Stored dataset items
┌──

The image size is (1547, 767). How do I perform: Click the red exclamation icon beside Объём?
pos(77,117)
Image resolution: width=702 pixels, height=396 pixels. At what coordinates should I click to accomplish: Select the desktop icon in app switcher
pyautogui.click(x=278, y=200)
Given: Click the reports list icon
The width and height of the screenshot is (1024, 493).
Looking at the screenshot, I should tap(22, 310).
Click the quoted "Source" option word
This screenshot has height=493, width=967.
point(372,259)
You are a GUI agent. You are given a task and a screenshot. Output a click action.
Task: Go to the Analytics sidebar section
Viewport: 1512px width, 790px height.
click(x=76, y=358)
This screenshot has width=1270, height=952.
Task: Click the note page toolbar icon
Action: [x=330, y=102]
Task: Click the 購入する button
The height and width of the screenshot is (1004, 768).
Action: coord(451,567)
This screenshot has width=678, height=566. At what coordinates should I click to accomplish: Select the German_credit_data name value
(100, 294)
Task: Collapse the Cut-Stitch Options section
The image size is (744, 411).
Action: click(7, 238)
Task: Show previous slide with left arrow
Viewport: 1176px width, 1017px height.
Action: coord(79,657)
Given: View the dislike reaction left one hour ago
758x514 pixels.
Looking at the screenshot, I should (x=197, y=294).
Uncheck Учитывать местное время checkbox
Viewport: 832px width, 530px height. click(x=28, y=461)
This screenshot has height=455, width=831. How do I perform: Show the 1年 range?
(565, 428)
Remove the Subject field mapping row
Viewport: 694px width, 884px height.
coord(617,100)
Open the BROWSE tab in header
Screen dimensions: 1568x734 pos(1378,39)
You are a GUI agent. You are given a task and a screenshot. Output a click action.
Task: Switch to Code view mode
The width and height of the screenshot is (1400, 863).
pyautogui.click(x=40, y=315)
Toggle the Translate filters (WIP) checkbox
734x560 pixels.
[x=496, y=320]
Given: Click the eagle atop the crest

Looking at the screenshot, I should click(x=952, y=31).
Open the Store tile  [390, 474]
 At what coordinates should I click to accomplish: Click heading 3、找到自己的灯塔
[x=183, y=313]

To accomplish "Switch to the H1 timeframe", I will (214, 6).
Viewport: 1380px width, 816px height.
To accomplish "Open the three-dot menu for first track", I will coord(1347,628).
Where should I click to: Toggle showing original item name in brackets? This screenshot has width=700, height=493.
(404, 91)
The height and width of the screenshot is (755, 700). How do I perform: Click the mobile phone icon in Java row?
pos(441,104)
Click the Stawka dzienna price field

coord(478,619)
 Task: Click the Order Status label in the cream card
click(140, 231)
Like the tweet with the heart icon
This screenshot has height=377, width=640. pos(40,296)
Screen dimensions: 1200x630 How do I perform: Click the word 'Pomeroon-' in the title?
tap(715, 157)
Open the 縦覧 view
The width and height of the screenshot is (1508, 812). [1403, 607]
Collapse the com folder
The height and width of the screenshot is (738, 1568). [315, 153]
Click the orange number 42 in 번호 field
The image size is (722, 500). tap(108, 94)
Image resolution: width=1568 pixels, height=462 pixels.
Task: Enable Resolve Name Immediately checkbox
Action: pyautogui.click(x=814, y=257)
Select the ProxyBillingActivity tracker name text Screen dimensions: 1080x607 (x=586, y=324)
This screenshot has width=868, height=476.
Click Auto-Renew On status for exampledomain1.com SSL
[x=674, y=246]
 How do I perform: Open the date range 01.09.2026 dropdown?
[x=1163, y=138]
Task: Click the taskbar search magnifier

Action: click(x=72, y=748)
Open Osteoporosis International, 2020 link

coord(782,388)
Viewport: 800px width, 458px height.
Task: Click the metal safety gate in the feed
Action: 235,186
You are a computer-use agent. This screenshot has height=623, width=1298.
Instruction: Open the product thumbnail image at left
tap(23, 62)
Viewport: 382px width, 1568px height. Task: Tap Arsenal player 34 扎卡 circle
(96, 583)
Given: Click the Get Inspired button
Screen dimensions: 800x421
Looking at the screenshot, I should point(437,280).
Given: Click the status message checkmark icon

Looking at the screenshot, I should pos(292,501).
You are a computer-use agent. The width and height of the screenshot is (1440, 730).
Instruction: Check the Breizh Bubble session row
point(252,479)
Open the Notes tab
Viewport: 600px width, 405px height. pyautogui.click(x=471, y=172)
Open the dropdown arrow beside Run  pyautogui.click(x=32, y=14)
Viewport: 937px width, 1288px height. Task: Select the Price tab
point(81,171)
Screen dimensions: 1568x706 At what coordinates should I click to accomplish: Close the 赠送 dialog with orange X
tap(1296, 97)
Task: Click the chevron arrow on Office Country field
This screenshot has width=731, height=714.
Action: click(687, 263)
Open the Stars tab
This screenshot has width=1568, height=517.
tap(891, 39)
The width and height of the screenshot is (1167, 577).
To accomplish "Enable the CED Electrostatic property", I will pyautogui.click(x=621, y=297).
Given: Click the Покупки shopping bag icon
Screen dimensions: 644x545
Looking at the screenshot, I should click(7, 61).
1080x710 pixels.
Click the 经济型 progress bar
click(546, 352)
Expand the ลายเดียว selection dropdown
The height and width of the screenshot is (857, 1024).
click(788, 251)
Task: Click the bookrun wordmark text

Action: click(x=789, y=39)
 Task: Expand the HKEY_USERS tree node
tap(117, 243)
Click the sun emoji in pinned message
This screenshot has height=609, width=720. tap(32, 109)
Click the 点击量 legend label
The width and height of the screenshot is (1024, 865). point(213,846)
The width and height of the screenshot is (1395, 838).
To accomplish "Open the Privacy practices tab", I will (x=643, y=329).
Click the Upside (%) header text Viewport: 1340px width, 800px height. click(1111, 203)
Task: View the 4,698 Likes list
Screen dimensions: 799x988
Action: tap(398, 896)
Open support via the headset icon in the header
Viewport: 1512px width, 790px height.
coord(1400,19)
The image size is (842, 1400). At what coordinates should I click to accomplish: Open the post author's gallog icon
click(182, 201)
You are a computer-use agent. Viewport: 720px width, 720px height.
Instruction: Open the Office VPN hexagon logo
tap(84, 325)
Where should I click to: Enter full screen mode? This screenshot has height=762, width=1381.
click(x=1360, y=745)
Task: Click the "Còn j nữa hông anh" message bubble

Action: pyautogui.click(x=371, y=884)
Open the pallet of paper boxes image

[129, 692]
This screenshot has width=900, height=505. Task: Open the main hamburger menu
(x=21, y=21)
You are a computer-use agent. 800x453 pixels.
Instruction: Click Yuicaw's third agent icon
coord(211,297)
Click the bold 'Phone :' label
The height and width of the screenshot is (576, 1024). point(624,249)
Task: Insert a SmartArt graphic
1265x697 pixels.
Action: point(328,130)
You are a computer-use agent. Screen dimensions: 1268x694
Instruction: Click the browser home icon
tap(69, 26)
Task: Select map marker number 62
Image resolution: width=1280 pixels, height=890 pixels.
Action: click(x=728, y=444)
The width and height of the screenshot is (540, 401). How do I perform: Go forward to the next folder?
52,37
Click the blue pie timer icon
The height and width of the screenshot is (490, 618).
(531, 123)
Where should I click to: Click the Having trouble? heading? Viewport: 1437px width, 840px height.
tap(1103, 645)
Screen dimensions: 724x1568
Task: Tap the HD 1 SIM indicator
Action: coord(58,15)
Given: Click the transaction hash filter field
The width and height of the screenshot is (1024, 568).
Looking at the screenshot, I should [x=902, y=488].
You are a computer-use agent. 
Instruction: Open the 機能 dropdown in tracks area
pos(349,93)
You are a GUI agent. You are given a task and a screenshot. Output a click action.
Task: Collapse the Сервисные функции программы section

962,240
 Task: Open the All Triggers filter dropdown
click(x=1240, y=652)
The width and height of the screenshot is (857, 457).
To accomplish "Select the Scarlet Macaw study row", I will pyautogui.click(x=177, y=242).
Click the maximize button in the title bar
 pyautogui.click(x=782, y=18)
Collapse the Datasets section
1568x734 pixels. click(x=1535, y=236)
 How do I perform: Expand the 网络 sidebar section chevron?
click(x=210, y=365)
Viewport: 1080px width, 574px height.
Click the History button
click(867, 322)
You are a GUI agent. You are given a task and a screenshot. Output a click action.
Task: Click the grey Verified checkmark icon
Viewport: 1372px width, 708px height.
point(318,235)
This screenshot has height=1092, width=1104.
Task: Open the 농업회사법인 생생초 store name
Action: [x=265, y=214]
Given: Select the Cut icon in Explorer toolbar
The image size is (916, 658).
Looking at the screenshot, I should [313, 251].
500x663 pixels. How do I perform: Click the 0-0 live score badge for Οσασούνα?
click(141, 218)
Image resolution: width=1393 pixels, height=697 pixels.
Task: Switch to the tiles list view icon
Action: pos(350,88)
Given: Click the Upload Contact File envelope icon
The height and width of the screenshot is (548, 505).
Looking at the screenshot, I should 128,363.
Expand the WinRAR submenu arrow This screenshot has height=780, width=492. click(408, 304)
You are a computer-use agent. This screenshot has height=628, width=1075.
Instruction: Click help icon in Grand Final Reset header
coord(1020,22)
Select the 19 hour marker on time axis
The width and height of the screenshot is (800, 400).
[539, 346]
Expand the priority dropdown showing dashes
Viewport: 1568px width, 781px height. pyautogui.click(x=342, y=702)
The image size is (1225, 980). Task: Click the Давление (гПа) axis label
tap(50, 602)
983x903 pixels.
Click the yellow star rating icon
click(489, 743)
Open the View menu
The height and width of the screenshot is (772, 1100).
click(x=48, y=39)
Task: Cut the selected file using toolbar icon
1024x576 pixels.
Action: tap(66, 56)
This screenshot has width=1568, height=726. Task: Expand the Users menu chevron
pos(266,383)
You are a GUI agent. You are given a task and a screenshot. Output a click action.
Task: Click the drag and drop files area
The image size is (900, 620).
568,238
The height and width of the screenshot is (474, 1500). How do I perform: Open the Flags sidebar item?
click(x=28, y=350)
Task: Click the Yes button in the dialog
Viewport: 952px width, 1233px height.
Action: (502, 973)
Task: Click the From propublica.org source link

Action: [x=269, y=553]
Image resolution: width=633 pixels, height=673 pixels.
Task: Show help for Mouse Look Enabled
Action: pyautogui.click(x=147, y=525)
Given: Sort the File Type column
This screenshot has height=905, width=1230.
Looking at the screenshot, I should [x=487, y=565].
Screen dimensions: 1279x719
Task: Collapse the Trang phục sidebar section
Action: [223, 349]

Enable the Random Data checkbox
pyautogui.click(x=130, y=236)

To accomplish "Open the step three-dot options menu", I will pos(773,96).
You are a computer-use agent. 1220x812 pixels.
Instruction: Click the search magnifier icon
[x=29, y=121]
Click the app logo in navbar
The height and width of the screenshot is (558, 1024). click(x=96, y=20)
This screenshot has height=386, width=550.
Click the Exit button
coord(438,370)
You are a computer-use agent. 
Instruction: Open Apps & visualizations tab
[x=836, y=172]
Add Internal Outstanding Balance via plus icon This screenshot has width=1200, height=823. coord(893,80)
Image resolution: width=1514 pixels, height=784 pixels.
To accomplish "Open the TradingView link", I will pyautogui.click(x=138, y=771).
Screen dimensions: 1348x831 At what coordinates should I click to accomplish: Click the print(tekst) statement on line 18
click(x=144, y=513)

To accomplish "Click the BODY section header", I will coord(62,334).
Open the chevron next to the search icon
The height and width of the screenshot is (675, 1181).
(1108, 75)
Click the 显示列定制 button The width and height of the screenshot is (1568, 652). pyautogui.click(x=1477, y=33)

└──

_What is needed_: For this exercise, gather every line of the data that contains the word "marker".

_Written response_:
Task: Select map marker number 62
Select the 19 hour marker on time axis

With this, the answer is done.